[Records for processing — start]

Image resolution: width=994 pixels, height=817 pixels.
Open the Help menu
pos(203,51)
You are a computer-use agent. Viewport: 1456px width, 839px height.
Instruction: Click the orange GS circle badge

[Records for processing — finish]

## Work item
A copy of each line in the data above that holds the string "height" is needed.

## Solution for this task
Image resolution: width=994 pixels, height=817 pixels.
You are a computer-use agent. Viewport: 1456px width, 839px height.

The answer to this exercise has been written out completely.